Data extracts START

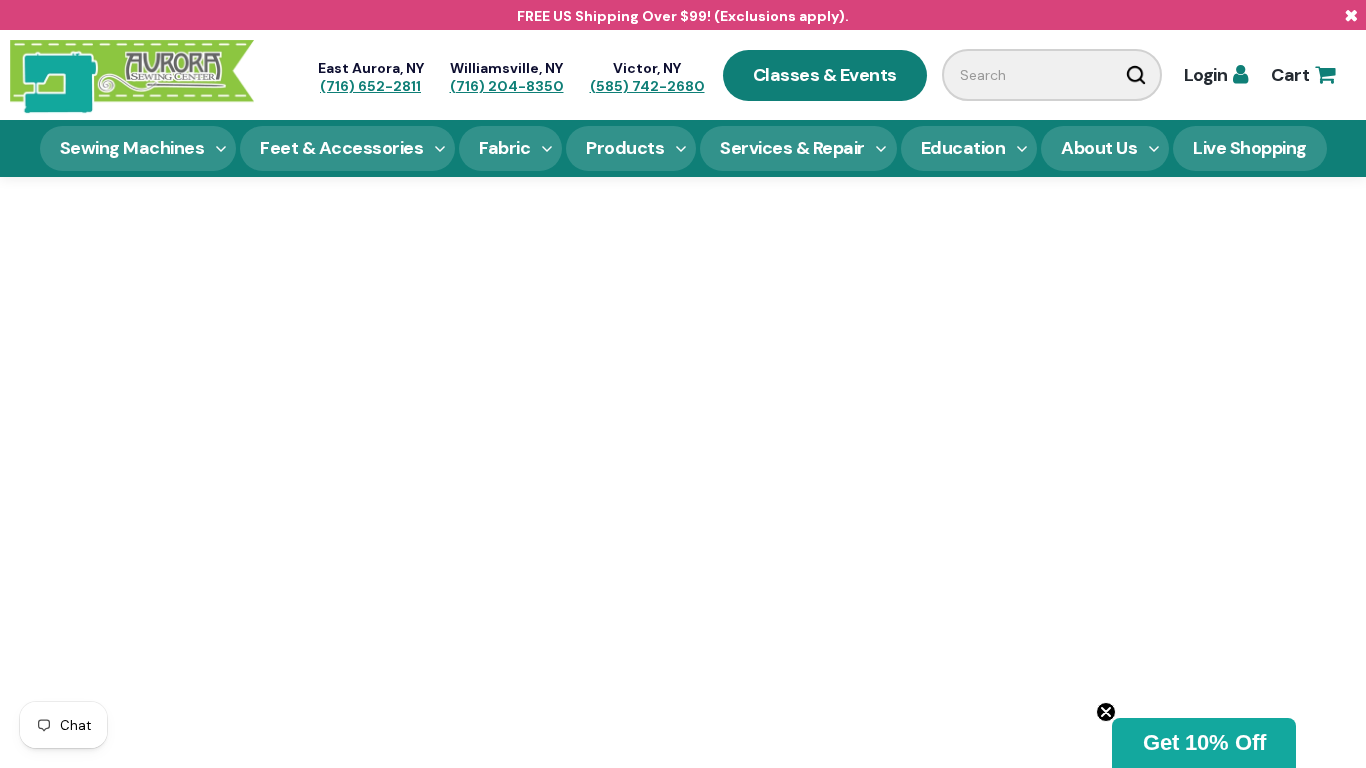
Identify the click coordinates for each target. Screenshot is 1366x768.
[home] (132, 75)
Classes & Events (825, 75)
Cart (1302, 75)
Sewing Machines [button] (132, 148)
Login (1216, 75)
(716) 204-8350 (507, 86)
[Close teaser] (1106, 712)
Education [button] (963, 148)
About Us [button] (1099, 148)
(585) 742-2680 (647, 86)
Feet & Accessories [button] (341, 148)
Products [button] (625, 148)
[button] (1204, 743)
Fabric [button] (504, 148)
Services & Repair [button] (792, 148)
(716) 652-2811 (370, 86)
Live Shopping (1250, 148)
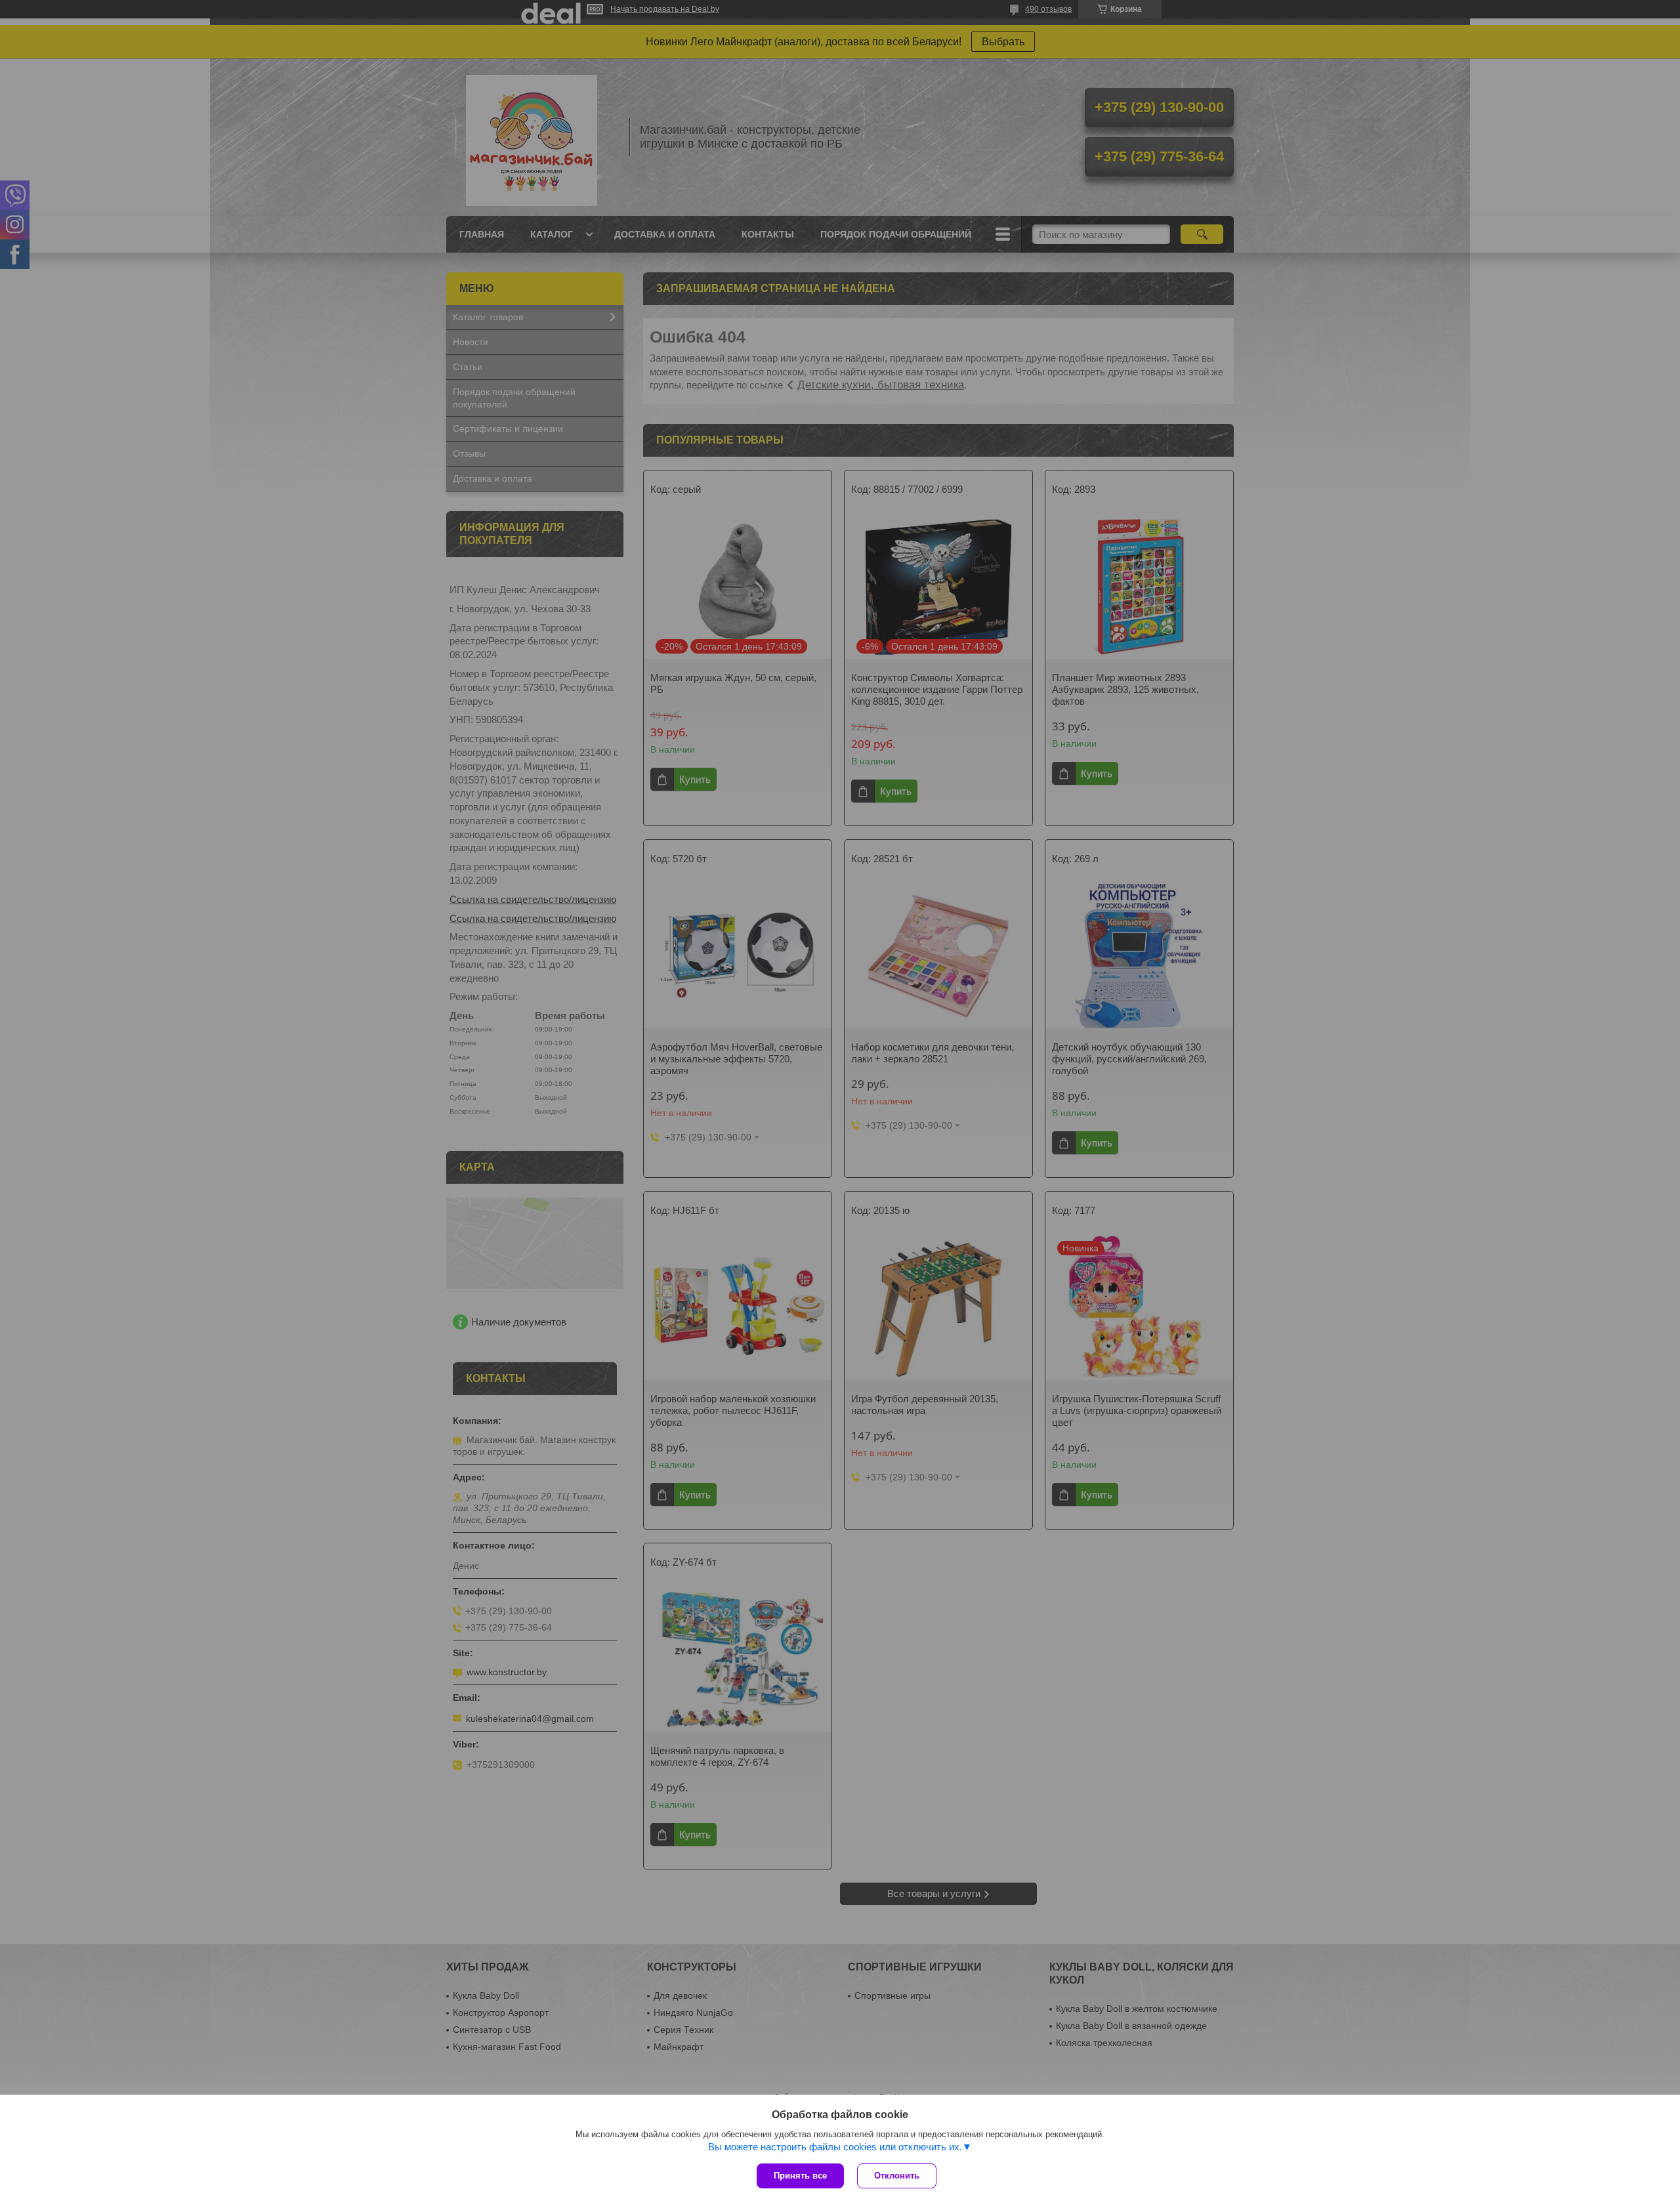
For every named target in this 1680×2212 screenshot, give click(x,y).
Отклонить (896, 2176)
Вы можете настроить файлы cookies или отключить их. (835, 2146)
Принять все (800, 2176)
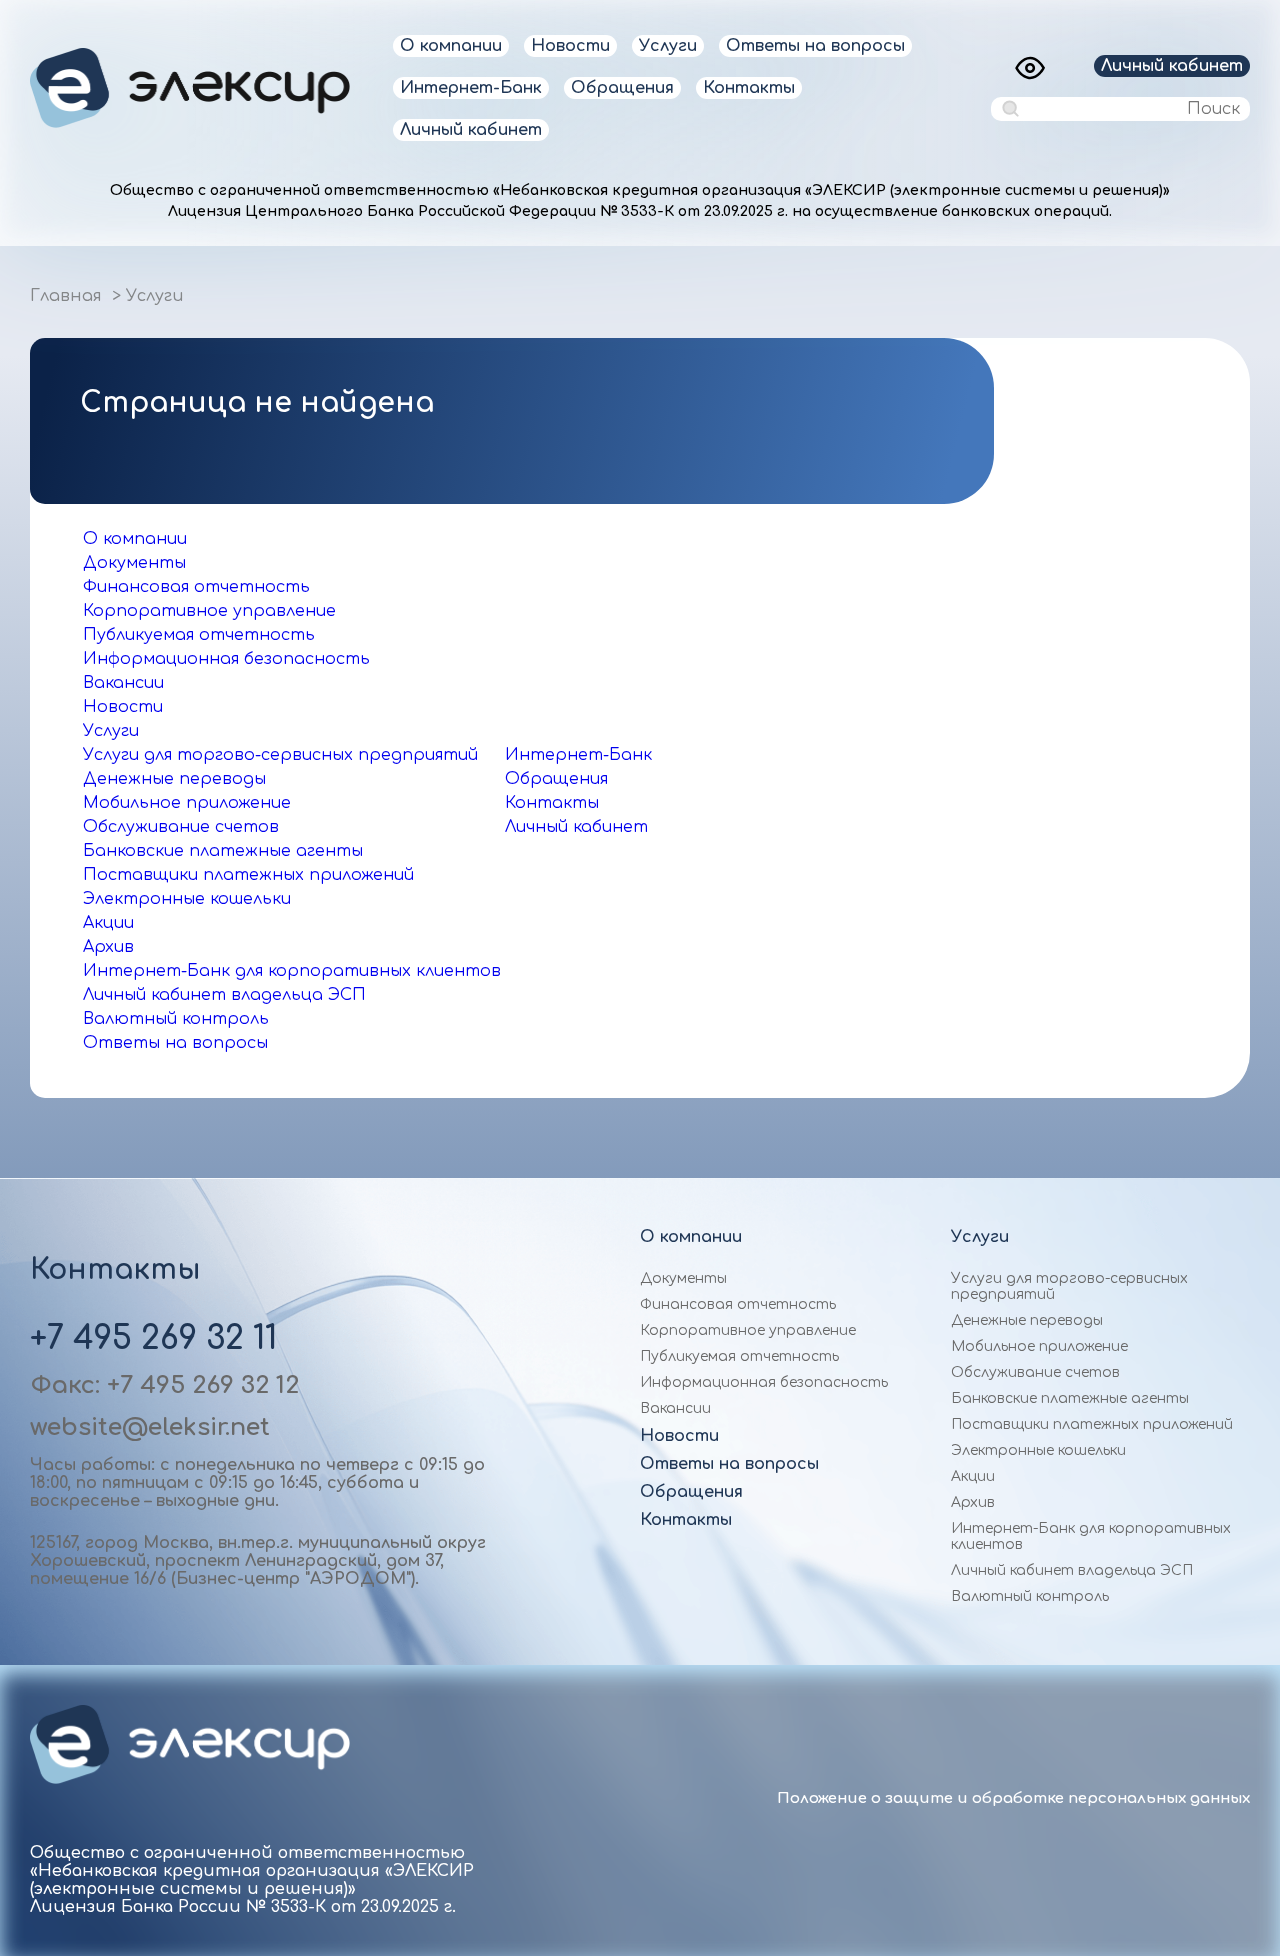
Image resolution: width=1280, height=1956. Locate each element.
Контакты (749, 88)
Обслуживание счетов (181, 827)
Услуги (668, 46)
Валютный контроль (176, 1019)
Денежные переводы (174, 779)
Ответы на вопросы (815, 46)
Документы (134, 563)
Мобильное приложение (187, 803)
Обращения (622, 88)
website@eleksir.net (150, 1427)
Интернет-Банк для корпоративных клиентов (292, 971)
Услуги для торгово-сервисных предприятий (280, 755)
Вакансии (123, 683)
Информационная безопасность (226, 659)
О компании (451, 46)
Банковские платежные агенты (223, 851)
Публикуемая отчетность (199, 635)
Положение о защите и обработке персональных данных (1013, 1798)
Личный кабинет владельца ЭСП (224, 995)
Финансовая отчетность (196, 587)
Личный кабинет (471, 130)
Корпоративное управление (209, 611)
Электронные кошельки (187, 899)
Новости (570, 46)
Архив (108, 947)
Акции (108, 923)
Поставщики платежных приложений (248, 875)
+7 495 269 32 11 (153, 1338)
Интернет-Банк (471, 88)
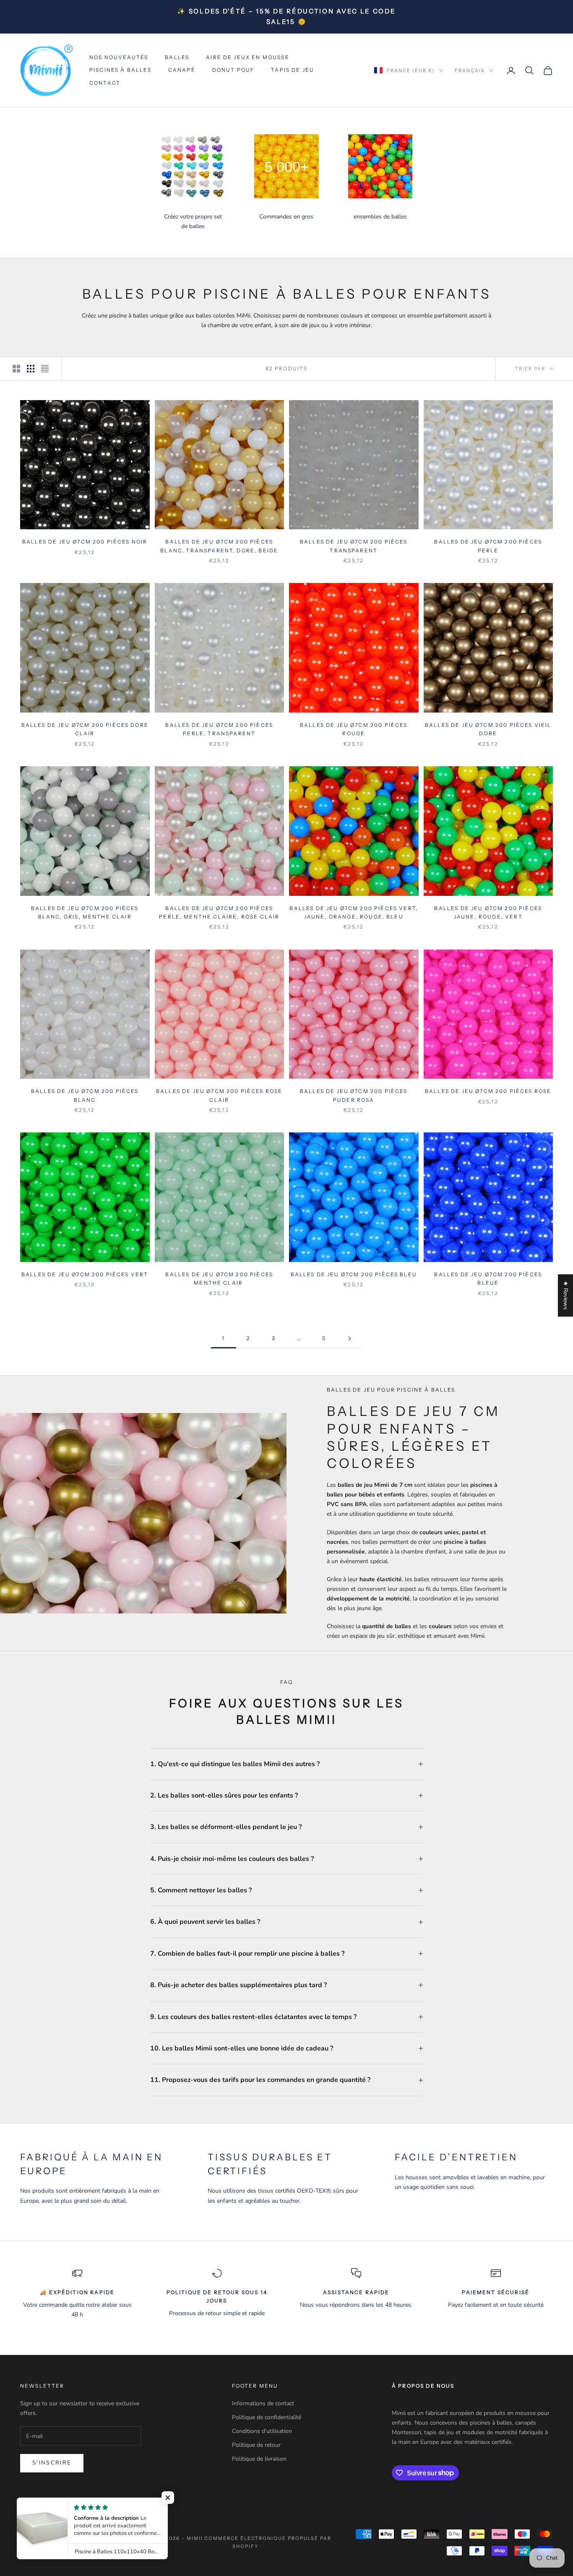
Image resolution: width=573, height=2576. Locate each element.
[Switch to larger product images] (16, 368)
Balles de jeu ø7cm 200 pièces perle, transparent (219, 729)
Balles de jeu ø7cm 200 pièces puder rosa (354, 1095)
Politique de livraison (259, 2459)
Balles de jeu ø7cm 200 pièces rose (488, 1091)
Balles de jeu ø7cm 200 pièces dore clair (84, 729)
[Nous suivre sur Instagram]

Data extracts END

* Required work *
Search the entries for the word "Locate" and show every line that has it.

* Result below *
Image resolution: width=1280, height=1956. Locate each element.
Image resolution: width=573, height=2576. Locate each element.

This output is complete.